> _EXERCICE COURT A_
D'après le texte source, combien d'invités Bernard Privat réunit-il au Ritz pour le dîner d'anniversaire de Mauriac ?

> _TEXTE SOURCE_
· · · · ·
Le couronnement national et littéraire de Mauriac eut lieu à Paris, au Ritz, où son éditeur, Bernard Privat, patron de Grasset, réunit deux cents invités pour un fastueux dîner d’anniversaire. « Le sacre du dernier grand écrivain régnant… », écrit Jean-Luc Barré.
Ne voulant pas être en reste, Le Figaro décida d’offrir un cadeau à son prestigieux chroniqueur. Tous les collaborateurs du journal furent priés de verser leur obole afin que le présent témoignât d’une admiration et d’une affection collectives. Admiration, oui, affection, non : je refusai de participer à la collecte. Et m’en expliquai devant Michel Droit, rédacteur en chef du Figaro littéraire, aussi peiné que scandalisé.
Chaque semaine, je commençais ma lecture du Figaro littéraire par le « Bloc-Notes » de François Mauriac. Je faisais de même quand il le publiait dans L’Express. Je recevais chaque fois une leçon d’écriture. Élégance, subtilité, art des commentaires et des digressions, choix des mots exacts, métaphores exquises, et cette manière très chrétienne de glisser des vacheries feutrées ou des compliments assassins. Même si, à mon goût, il retournait trop souvent sur sa terrasse de Malagar, les sujets qu’il abordait, politiques, historiques, littéraires, religieux — et lui, Mauriac, dans ses méditations et son égotisme de grand écrivain —, m’intéressaient presque toujours. L’auteur des Nouveaux mémoires intérieurs était un fameux journaliste.
Mais aussi un confrère distant et froid.
Souvent, Mauriac venait au rond-point des Champs-Élysées pour une visite au directeur du Figaro et, en même temps, au rédacteur en chef du Figaro littéraire. Pas une seule fois — je dis bien, pas une seule fois en six ou sept années — il ne poussa la porte du salon du premier étage où étaient réunis les rédacteurs de son journal, celui dans lequel il écrivait chaque semaine : Le Figaro littéraire. Assise à un bureau à côté des nôtres, il y avait même sa secrétaire, Armelle Roux de Bézieux, qui tapait son courrier et ses textes. Pas une seule fois, il ne vint la saluer.
Était-ce du mépris pour la piétaille du journal ? Non, il le réservait à des écrivains, tel Roger Peyrefitte, qui mettaient le feu à sa réputation et, quoique ses ennemis, étaient de son monde littéraire ou politique. Je crois qu’il n’avait pour nous que de l’indifférence. Même si nous signions des articles à la suite des siens, nous n’étions à ses yeux que les soutiers de l’hebdomadaire qui battait pavillon Mauriac.
· · · · ·
> _ENREGISTREMENTS À TRAITER_

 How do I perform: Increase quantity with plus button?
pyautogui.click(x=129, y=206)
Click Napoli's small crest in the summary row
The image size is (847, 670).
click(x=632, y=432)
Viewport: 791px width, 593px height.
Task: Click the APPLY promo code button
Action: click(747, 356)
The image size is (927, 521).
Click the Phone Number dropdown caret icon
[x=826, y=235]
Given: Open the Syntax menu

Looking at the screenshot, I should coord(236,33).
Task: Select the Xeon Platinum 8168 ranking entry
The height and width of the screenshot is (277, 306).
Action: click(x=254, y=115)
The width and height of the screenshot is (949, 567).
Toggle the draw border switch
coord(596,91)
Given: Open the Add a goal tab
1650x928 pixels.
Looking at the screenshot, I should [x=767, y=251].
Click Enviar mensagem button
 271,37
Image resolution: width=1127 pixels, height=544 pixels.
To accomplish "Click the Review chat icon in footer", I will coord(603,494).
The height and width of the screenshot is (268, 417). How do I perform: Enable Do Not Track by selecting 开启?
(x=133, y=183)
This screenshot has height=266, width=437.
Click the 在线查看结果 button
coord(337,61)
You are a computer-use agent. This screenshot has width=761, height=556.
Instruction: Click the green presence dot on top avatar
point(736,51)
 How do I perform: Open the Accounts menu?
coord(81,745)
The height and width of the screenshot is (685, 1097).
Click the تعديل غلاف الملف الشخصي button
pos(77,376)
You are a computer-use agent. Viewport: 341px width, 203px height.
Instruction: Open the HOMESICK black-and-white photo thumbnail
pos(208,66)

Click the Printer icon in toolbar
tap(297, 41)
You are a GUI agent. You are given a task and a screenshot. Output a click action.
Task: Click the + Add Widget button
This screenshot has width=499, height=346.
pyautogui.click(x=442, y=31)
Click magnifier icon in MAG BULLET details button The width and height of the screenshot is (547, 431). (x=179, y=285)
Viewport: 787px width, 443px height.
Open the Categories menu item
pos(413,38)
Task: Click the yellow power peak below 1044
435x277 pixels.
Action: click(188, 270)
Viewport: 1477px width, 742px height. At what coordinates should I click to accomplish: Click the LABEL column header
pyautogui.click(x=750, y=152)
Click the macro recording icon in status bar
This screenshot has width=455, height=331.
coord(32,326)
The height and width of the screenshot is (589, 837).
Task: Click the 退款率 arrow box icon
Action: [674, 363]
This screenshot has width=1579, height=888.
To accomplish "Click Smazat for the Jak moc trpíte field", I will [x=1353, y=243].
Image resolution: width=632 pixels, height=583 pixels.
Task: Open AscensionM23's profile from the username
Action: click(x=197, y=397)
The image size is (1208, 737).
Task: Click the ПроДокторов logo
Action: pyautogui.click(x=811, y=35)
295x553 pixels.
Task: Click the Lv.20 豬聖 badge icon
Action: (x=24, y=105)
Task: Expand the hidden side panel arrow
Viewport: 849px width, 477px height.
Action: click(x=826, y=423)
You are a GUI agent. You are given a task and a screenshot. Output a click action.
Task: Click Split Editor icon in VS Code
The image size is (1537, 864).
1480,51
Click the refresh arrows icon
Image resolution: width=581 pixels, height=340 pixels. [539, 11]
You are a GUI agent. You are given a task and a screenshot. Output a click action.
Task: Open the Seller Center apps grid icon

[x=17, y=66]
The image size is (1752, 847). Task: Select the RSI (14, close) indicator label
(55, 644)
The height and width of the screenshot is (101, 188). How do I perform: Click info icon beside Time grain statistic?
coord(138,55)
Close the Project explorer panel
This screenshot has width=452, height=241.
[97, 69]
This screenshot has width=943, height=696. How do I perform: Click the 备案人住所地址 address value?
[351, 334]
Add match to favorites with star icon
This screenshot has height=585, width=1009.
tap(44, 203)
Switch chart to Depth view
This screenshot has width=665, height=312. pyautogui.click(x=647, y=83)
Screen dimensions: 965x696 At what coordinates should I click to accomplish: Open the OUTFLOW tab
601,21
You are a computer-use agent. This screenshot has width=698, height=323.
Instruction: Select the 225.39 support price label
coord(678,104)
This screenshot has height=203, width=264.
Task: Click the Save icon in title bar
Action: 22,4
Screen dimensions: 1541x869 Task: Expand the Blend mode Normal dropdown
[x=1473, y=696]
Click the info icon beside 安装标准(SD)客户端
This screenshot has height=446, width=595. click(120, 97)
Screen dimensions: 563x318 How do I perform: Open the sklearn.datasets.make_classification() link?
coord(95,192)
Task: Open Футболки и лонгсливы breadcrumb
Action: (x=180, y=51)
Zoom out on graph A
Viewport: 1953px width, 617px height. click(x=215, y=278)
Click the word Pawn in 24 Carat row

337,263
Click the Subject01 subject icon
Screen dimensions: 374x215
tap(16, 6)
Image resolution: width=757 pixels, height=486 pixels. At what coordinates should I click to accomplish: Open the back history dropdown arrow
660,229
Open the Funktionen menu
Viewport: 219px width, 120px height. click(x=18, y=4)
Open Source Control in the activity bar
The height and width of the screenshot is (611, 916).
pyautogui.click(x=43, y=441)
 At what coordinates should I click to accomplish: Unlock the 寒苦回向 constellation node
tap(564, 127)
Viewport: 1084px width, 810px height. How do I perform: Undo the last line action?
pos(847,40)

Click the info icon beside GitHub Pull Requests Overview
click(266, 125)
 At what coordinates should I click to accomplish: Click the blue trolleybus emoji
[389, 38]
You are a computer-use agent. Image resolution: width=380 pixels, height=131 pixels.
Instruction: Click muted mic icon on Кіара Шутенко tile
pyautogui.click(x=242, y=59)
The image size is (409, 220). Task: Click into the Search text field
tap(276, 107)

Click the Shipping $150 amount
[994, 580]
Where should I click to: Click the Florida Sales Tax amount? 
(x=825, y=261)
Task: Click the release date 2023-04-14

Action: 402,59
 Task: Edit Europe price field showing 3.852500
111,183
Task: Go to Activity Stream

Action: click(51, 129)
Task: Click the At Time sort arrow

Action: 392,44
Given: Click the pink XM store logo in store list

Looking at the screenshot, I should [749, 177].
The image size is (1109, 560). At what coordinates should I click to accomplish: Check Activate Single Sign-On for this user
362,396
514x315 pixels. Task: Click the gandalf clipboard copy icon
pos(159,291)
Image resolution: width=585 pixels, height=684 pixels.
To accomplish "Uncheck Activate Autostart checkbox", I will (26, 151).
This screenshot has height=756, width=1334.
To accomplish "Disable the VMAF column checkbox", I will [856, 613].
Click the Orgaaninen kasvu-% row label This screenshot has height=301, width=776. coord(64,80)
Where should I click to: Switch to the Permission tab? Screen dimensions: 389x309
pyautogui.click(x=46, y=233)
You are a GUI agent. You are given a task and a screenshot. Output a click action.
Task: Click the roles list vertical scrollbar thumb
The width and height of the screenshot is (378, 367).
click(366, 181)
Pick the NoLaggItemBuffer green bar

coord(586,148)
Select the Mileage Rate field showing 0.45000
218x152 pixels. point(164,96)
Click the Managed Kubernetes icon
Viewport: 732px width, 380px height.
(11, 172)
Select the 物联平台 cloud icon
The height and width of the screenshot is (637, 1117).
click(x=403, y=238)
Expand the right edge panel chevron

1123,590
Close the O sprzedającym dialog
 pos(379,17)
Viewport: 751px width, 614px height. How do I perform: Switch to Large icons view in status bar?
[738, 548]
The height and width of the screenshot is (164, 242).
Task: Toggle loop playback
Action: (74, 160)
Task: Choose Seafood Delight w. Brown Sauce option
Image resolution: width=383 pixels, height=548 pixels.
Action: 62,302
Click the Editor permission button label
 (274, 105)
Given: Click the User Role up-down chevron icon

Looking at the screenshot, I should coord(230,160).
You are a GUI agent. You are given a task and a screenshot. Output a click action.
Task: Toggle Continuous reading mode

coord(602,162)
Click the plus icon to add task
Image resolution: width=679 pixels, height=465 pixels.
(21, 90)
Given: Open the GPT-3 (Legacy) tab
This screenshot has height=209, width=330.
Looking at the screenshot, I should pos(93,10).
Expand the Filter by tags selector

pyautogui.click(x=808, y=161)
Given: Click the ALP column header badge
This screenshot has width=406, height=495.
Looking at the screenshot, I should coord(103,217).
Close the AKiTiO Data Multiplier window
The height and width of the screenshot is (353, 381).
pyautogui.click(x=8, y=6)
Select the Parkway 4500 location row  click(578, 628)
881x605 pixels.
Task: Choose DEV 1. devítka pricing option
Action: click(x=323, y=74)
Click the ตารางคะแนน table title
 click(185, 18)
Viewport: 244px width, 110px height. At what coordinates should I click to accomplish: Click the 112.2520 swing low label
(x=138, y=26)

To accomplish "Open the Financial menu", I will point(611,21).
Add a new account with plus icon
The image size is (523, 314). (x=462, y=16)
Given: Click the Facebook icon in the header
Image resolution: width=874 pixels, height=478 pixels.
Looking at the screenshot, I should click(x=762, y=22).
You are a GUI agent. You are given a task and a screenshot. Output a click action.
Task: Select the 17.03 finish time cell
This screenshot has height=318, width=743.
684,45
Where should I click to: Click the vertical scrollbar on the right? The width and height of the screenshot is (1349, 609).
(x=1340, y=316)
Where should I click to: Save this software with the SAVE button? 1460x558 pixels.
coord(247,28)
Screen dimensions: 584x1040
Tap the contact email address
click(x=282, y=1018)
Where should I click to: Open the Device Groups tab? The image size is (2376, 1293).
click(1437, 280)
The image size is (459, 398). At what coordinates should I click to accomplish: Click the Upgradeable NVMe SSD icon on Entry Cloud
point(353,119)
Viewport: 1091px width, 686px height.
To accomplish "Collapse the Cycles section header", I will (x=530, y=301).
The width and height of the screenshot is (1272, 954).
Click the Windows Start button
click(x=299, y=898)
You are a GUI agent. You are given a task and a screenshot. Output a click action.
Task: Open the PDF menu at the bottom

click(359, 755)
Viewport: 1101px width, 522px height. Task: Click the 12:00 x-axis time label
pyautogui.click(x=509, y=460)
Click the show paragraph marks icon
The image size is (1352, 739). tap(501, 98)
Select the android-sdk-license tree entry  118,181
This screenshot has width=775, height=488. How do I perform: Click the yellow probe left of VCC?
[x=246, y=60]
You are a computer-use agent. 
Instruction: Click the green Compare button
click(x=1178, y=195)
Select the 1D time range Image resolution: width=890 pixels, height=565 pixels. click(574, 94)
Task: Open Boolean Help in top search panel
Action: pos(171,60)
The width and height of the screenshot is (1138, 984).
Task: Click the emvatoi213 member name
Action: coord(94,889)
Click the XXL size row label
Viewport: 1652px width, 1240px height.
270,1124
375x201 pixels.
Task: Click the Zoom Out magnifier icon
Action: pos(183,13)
· · · · ·
> _EXERCICE COURT B_
Rassemblez, s'il vous plaît, toutes les lignes des enregistrements qui contiennent la chaîne "Where".

> _BONNE RÉPONSE A_
Deux cents invités.

> _BONNE RÉPONSE B_
Where should I click to: Click the Florida Sales Tax amount? 
Where should I click to: Switch to the Permission tab? Screen dimensions: 389x309
Where should I click to: Click the vertical scrollbar on the right? The width and height of the screenshot is (1349, 609).
Where should I click to: Save this software with the SAVE button? 1460x558 pixels.
Where should I click to: Open the Device Groups tab? The image size is (2376, 1293).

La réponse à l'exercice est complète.